Bjarne Stroustrup, prime developer of C++
Developed in 1979 in Bell Labs by one Bjarne Stroustup, C++ is essentially a super set of the C language, enhanced by the additional support of classes and other object-orientated features that are not well-supported in C. Like C, it is an intermediate language, consisting of both high- and low-level language features. Other similarities with C include being statically-typed, being operable as a procedural language and fine control over memory management. Unlike languages that intend to hide memory management details from the programmer, like Java, Perl, PHP and Ruby, C++ supports four types of memory management: static memory allocation, automatic memory allocation, dynamic memory allocation and the boehm garbage collector.
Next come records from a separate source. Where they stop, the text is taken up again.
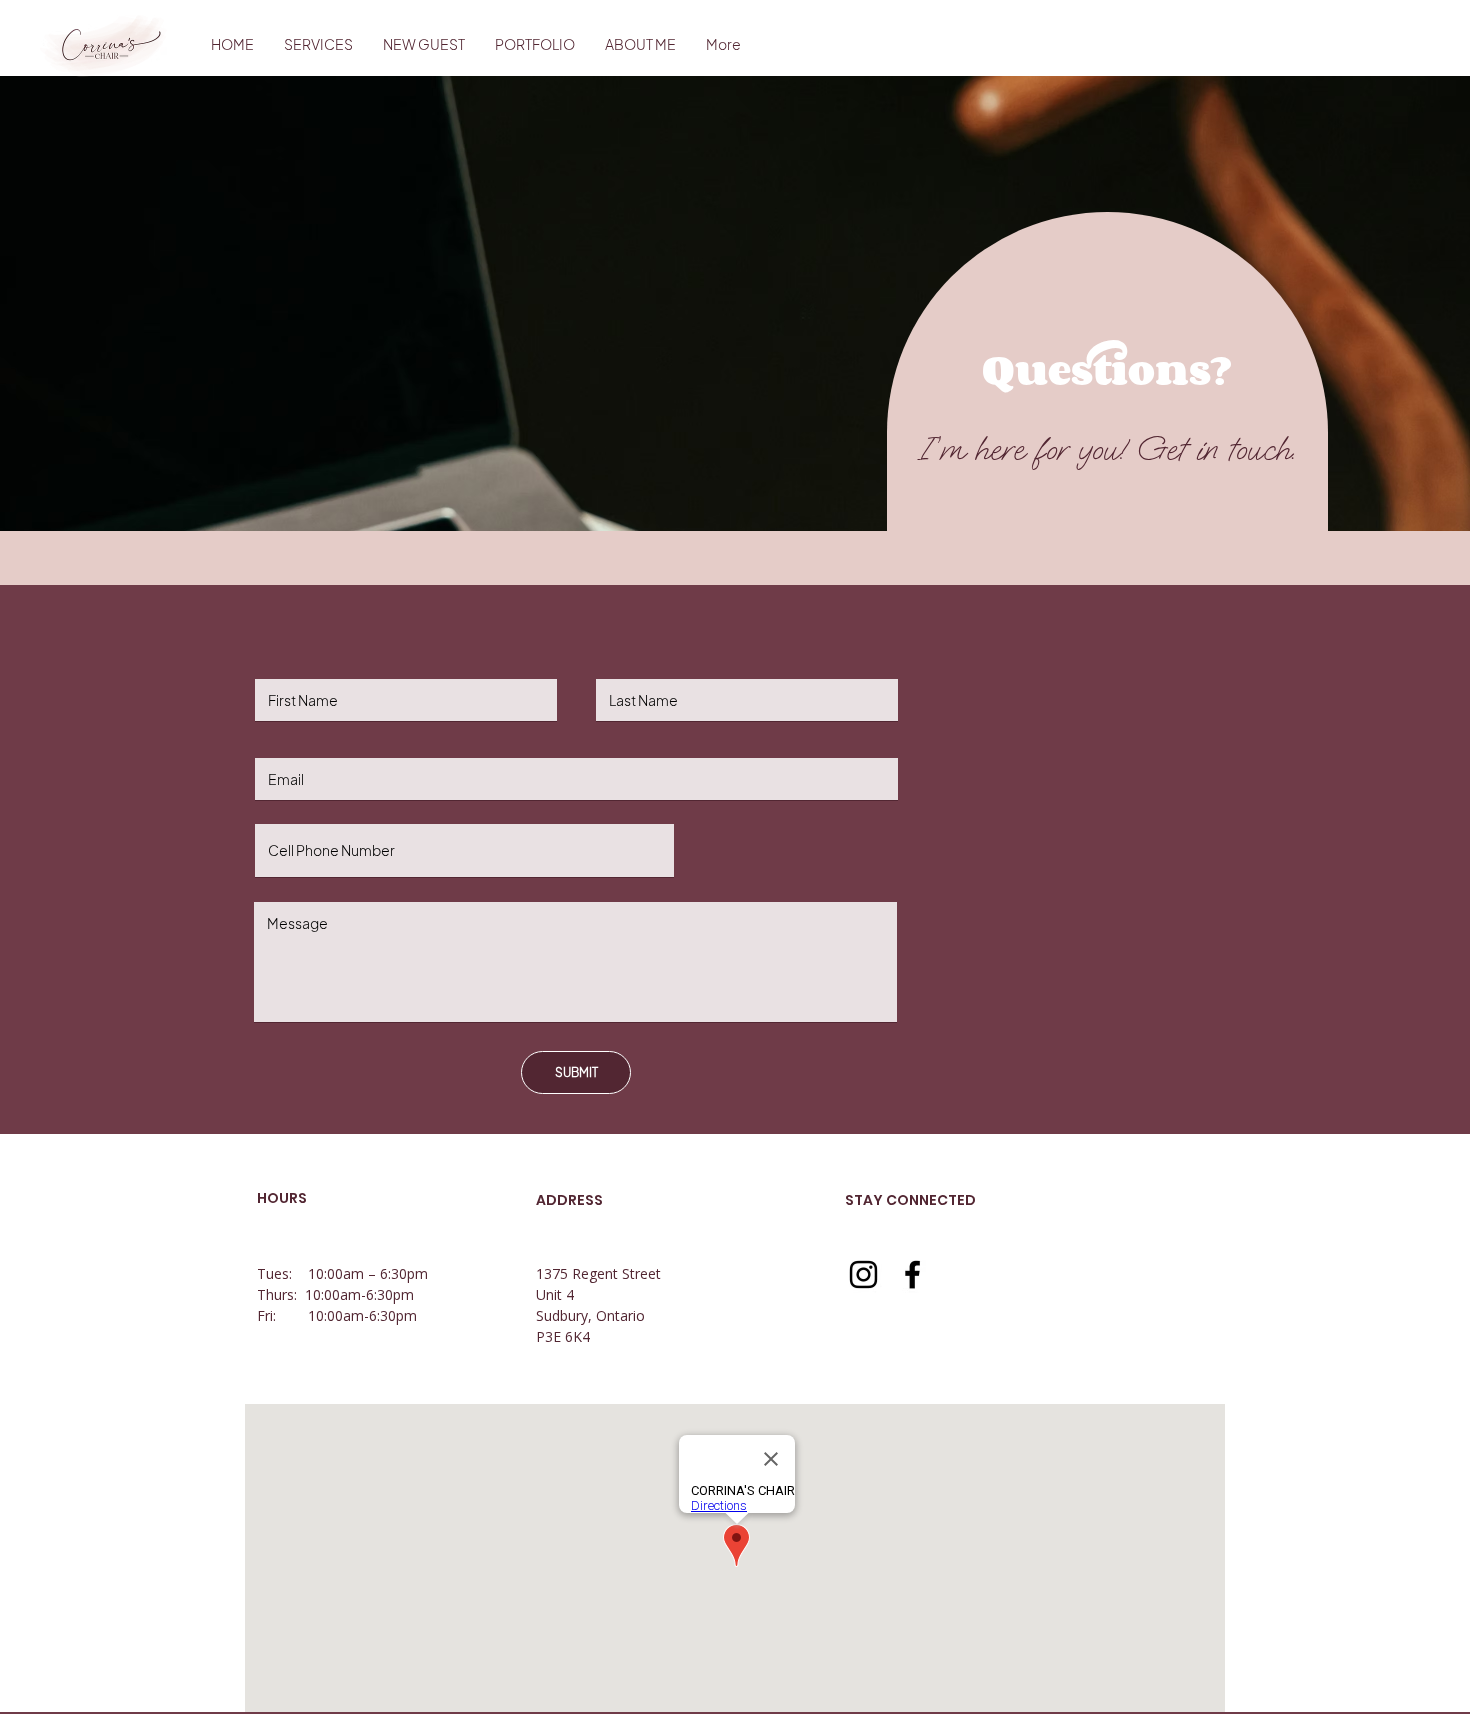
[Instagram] (863, 1274)
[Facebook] (912, 1274)
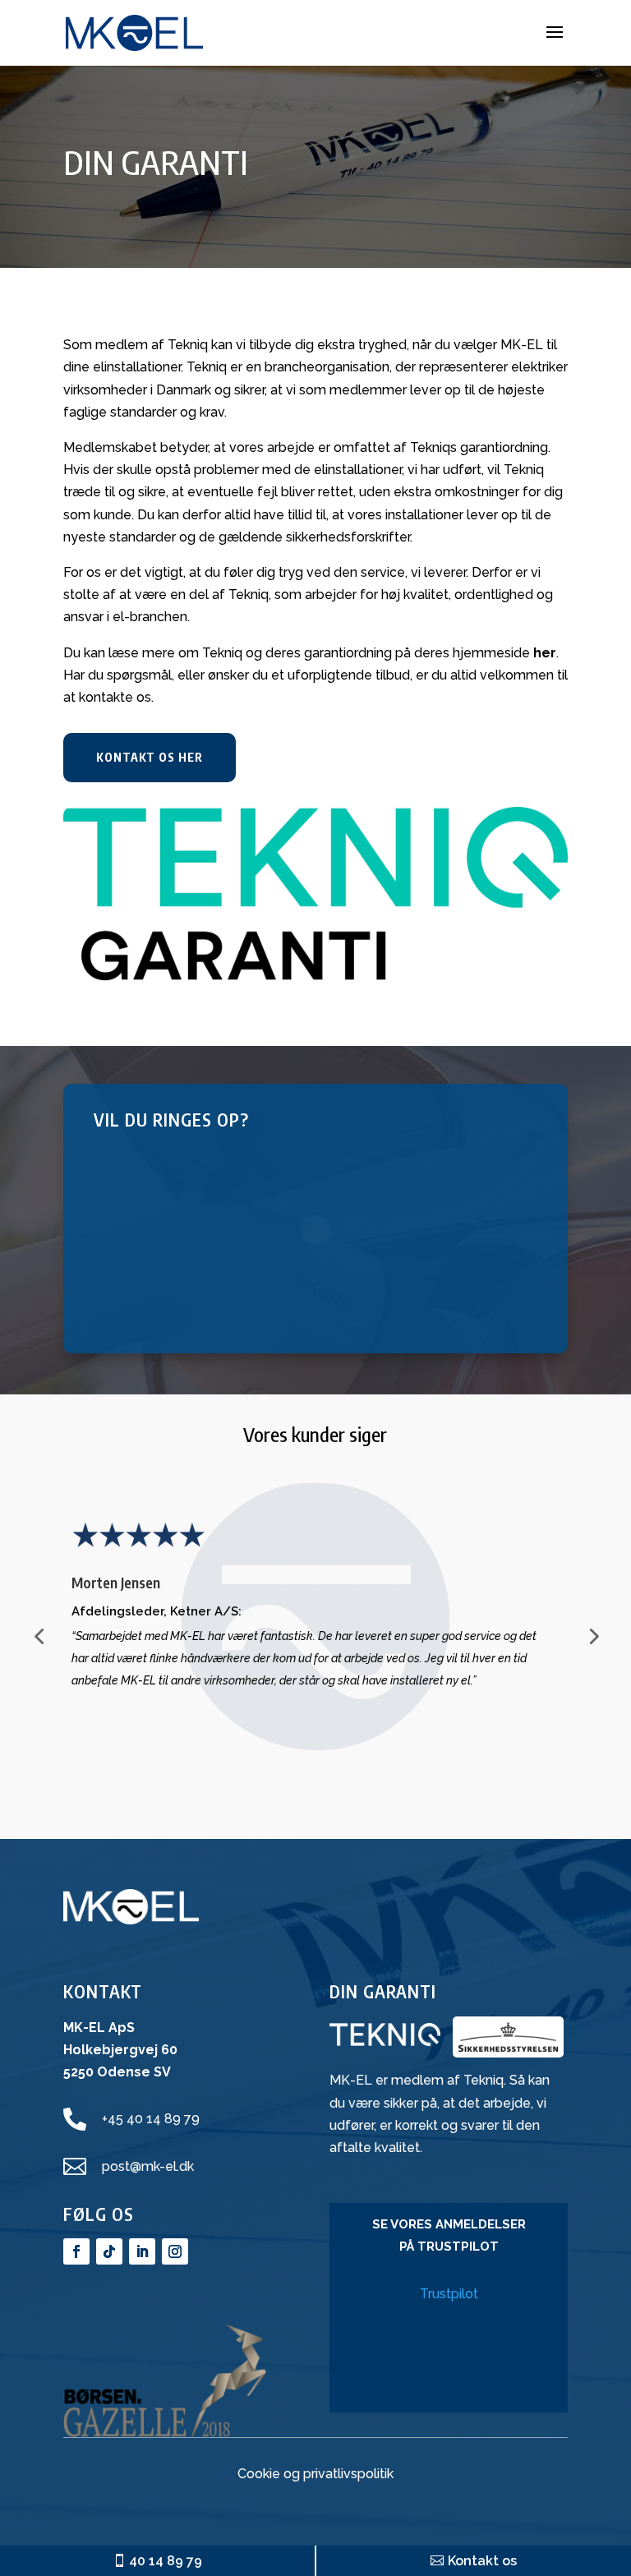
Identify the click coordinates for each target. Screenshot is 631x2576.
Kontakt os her (149, 757)
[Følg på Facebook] (76, 2251)
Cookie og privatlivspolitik (315, 2474)
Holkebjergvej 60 (120, 2050)
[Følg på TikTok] (109, 2251)
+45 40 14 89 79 (151, 2119)
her (544, 653)
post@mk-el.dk (148, 2166)
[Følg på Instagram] (175, 2251)
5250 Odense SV (117, 2072)
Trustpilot (449, 2294)
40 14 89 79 (165, 2561)
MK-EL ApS (99, 2027)
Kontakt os (482, 2561)
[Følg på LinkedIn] (142, 2251)
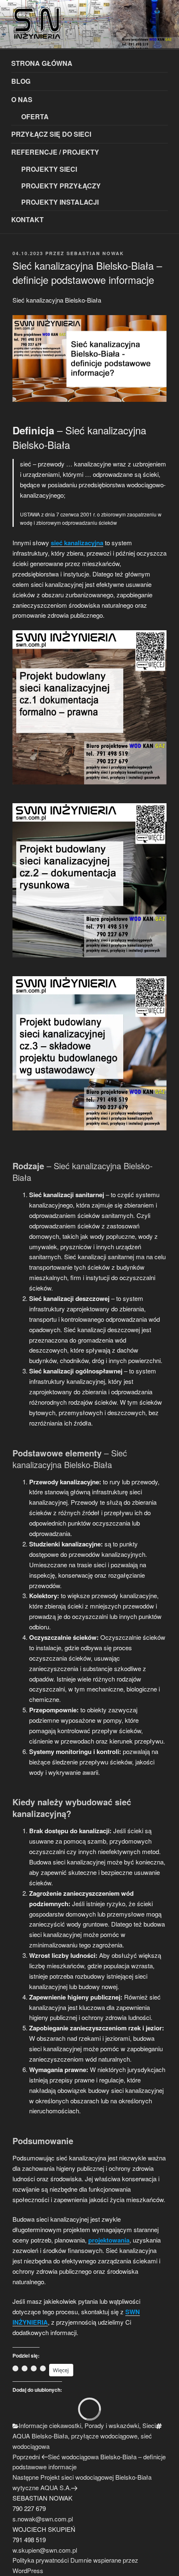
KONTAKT (27, 219)
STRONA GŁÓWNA (41, 63)
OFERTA (35, 116)
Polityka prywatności (40, 2560)
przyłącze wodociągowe (104, 2435)
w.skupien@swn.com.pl (44, 2550)
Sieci (149, 2425)
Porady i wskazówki (112, 2425)
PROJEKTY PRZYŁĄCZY (61, 185)
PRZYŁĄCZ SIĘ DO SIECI (51, 134)
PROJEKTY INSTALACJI (60, 202)
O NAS (21, 99)
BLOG (20, 81)
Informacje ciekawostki (50, 2425)
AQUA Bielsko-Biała (40, 2435)
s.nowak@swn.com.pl (42, 2518)
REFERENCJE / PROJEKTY (55, 152)
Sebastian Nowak (95, 253)
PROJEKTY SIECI (49, 169)
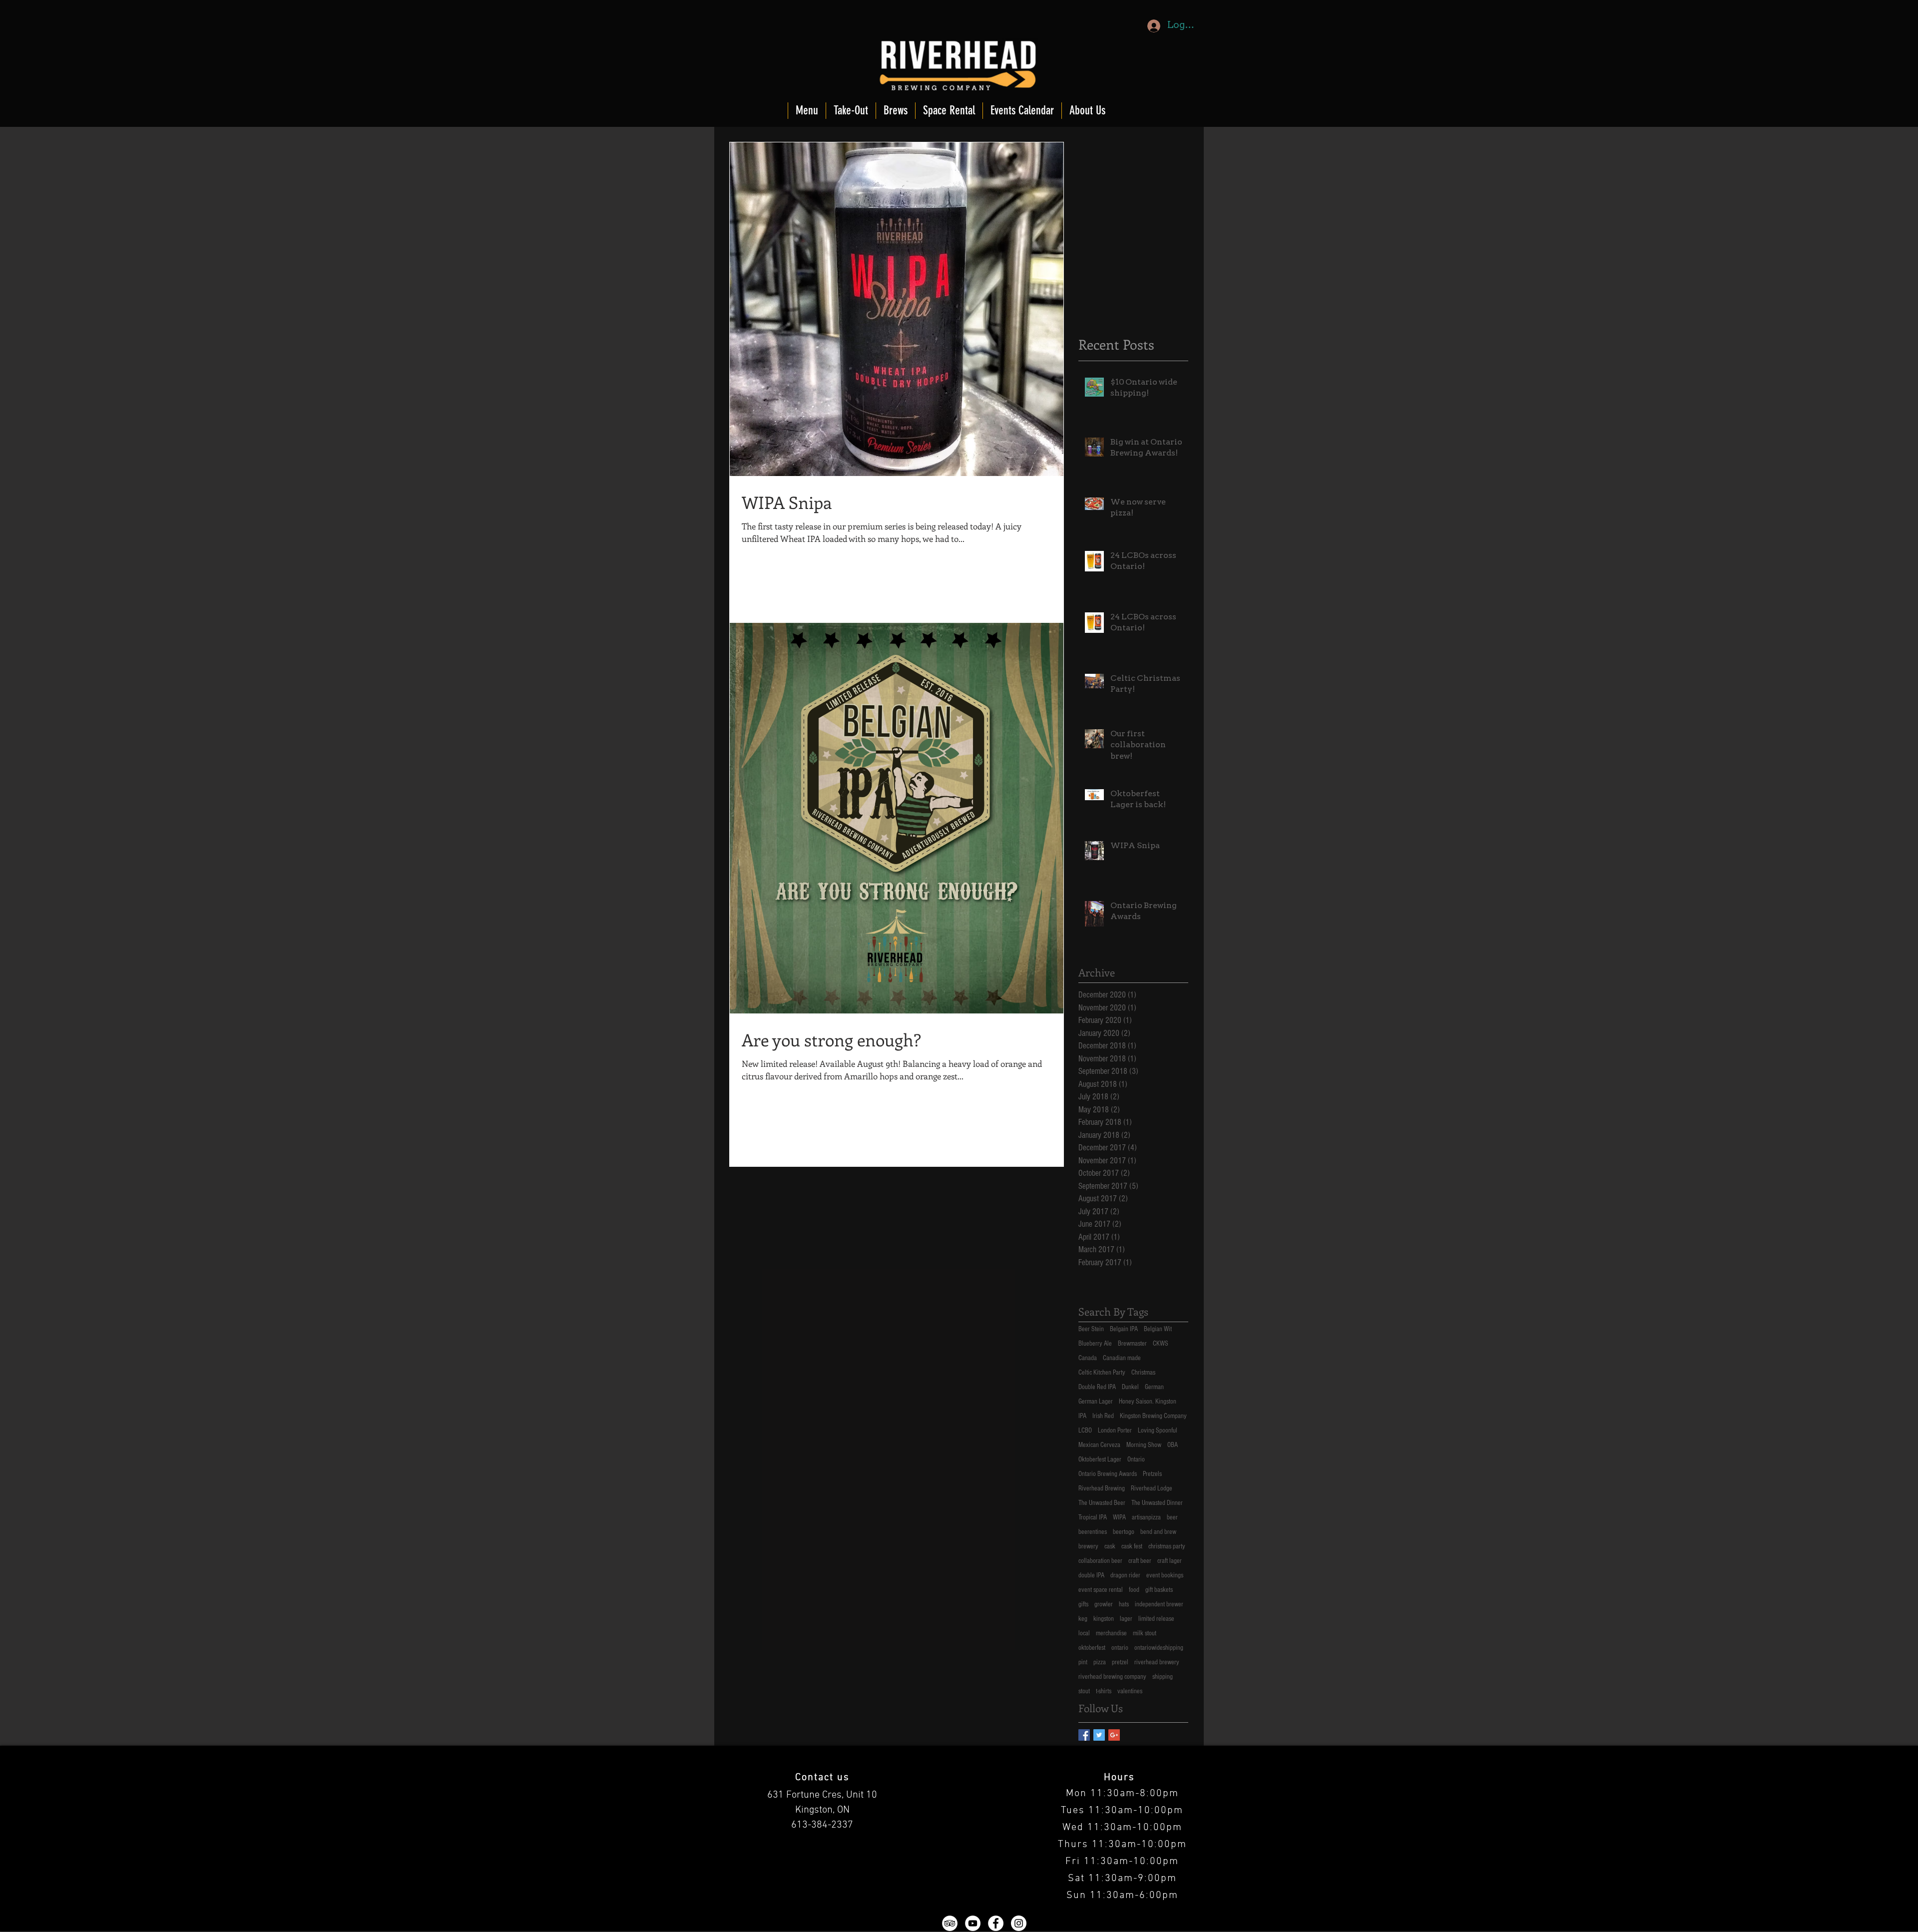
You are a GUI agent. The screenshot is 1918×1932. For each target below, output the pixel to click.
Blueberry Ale (1095, 1344)
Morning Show (1143, 1445)
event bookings (1164, 1575)
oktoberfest (1091, 1648)
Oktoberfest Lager (1099, 1459)
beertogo (1123, 1532)
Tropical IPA (1092, 1517)
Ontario (1136, 1459)
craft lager (1169, 1561)
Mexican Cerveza (1099, 1445)
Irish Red (1103, 1416)
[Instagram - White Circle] (1018, 1923)
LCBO (1085, 1431)
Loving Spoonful (1157, 1431)
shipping (1162, 1677)
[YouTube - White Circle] (972, 1923)
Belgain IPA (1124, 1329)
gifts (1083, 1604)
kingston (1103, 1619)
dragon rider (1125, 1575)
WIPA (1119, 1517)
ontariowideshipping (1158, 1648)
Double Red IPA (1097, 1387)
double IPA (1091, 1575)
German (1154, 1387)
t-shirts (1103, 1691)
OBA (1172, 1445)
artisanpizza (1146, 1517)
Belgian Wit (1158, 1329)
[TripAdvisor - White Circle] (950, 1923)
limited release (1156, 1619)
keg (1082, 1619)
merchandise (1111, 1633)
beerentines (1092, 1532)
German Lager (1095, 1402)
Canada (1087, 1358)
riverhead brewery (1156, 1662)
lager (1126, 1619)
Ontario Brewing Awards (1107, 1474)
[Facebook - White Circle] (995, 1923)
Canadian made (1122, 1358)
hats (1124, 1604)
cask (1109, 1546)
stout (1084, 1691)
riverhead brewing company (1112, 1677)
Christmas (1143, 1373)
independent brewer (1159, 1604)
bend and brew (1158, 1532)
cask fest (1131, 1546)
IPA (1082, 1416)
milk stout (1144, 1633)
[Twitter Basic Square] (1099, 1735)
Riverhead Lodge (1151, 1488)
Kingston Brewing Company (1153, 1416)
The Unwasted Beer (1101, 1503)
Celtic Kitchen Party (1101, 1373)
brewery (1088, 1546)
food (1134, 1590)
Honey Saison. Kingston (1147, 1402)
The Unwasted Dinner (1157, 1503)
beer (1172, 1517)
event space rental (1100, 1590)
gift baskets (1159, 1590)
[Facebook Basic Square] (1084, 1735)
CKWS (1160, 1344)
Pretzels (1152, 1474)
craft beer (1139, 1561)
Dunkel (1130, 1387)
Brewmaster (1132, 1344)
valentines (1129, 1691)
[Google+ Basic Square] (1114, 1735)
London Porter (1115, 1431)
C++ is in wide use today (even here on BrainMass, where it is one of the top-visited categories in Computer Science) and has been used to craft a huge variety of programs. Its applications include operating system platforms, system software, application software, device drivers, embedded software and high-performance server and entertainment software, all thanks to it being a highly efficient compiler to native code, and therefore able to run faster in many cases than more portable languages like Java.
As one would expect for such a staple language, C++'s features include over 35 operators, including ones that can cover basic arithmetic, bit manipulation, indirection, comparisons, logical operations and many more. Almost all of these may be overloaded for user-defined types for added functionality - the few exceptions being the member access and conditional operators. This ability to overload operators is essential to many advanced C++ programming techniques, giving the language ever higher capabilities. Overloading an operator does not change the precedence of calculations involving the operator, nor does it change the number of operands of an operator uses. Overloaded “&&: and “||” operators lose their shirt-circuit evaluation property.